Description of the task = Start at the line holding "This screenshot has height=960, width=1536.". Write out that line and each one after it to the end of the data, unchanged.

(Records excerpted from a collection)

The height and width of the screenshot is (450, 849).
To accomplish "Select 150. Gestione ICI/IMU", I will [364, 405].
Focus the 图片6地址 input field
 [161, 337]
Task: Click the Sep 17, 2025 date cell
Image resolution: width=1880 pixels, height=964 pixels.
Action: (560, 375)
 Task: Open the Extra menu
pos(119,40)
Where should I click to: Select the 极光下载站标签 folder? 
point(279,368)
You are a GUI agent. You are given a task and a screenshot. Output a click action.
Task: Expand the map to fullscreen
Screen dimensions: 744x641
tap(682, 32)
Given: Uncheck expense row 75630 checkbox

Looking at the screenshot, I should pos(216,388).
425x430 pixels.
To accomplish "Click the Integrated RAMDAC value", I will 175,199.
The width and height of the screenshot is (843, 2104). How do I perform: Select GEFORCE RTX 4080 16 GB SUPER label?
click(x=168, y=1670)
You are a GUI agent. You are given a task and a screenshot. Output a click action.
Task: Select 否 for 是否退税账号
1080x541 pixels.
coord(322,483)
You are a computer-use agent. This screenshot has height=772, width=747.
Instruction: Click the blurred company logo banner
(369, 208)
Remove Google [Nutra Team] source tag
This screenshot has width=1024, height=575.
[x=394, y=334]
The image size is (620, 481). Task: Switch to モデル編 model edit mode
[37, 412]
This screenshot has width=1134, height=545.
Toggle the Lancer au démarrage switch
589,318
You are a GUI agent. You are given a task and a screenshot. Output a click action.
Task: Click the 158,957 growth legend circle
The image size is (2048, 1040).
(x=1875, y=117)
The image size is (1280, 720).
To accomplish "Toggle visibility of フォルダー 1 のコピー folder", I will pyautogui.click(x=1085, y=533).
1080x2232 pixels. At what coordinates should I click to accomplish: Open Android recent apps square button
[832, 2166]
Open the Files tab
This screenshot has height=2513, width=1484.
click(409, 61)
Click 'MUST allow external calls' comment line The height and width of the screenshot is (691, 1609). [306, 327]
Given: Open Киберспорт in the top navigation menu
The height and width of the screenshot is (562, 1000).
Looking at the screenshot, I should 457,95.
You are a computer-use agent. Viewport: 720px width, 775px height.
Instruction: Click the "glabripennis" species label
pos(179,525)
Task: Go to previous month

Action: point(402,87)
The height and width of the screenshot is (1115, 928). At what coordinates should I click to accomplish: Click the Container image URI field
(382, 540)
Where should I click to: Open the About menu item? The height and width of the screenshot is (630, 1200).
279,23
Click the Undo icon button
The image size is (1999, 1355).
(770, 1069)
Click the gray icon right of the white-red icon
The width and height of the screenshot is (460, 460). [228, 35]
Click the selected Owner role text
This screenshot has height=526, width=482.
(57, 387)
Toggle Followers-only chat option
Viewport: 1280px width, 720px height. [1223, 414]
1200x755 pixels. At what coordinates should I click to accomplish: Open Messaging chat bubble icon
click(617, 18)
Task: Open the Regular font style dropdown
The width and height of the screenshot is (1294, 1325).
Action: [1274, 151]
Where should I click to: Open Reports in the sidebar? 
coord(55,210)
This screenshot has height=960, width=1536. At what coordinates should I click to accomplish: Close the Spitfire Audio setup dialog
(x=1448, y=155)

Task solution =
This screenshot has height=960, width=1536. At what coordinates should I click to accomplish: Close the Spitfire Audio setup dialog
(x=1448, y=155)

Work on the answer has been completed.